If approved will compete with AZ/Daiichi Sankyo's Enhertu

Seattle Genetics

Seattle Genetics has scored a US Food and Drug Administration (FDA) priority review for its oral HER2 inhibitor tucatinib in breast cancer, setting it up for a regulatory decision in August.

Seattle is seeking approval for tucatinib in combination with Roche’s anti-HER2 antibody (trastuzumab) plus Xeloda (capecitabine).

Herceptin plus Xeloda is a standard treatment regimen for HER2-positive breast cancer, in patients previously treated with Herceptin and Roche’s other HER-2 targeting drugs Perjeta (pertuzumab) and Kadcyla (ado-trastuzumab emtansine).

In the phase 3 HER2CLIMB trial of the tucatinib combination, the regimen achieved a 46% reduction in the risk of disease progression or death, compared to the treatment with Herceptin and Xeloda alone.

The drug also met the two secondary endpoints of the trial, demonstrating a 34% reduction in the risk of death and a 52% decrease in the risk of disease progression or death in patients whose cancer had metastasised into the brain at the time they were enrolled in the study.

That last endpoint is of particular significance, as around half of those with HER2-positive breast cancer develop brain tumours that can be particularly hard to treat.

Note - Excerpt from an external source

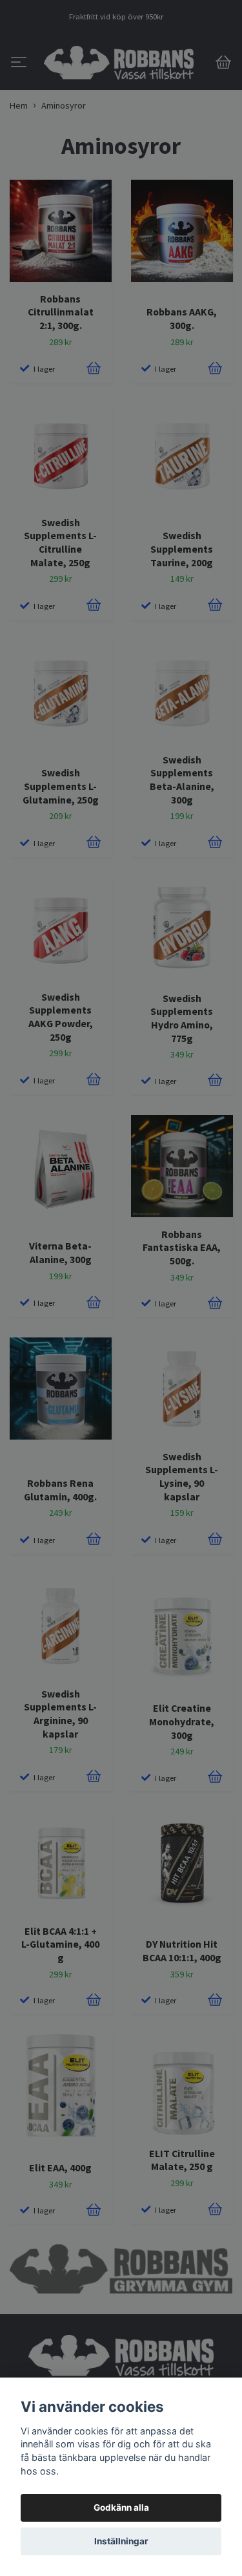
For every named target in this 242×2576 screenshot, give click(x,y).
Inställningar (121, 2541)
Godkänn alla (121, 2507)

If Seattle does gain approval for tucatinib, it will go on to compete with rival HER2 inhibitor Enhertu, marketed by AstraZeneca and Daiichi Sankyo.

AZ and Daiichi won an early approval for Enhertu last December, for the treatment of metastatic HER2-positive disease in breast cancer patients who have previously been treated with two or more anti-HER2 based regimens.

Roche dominates the HER2 market, with a portfolio of products that includes Herceptin, Kadcyla and Xeloda. For Seattle’s tucatinib, an approval in combination with these drugs could see it piggyback on the success of Roche’s multibillion dollar HER2 franchise.

SVB Leerink analyst Andrew Berens said Seattle’s strategy with tucatinib could lead to “significant commercial success” given the significant challenge of improving on blockbuster Herceptin’s efficacy in the therapy area, forecasting that it could eventually become a $400m-plus product.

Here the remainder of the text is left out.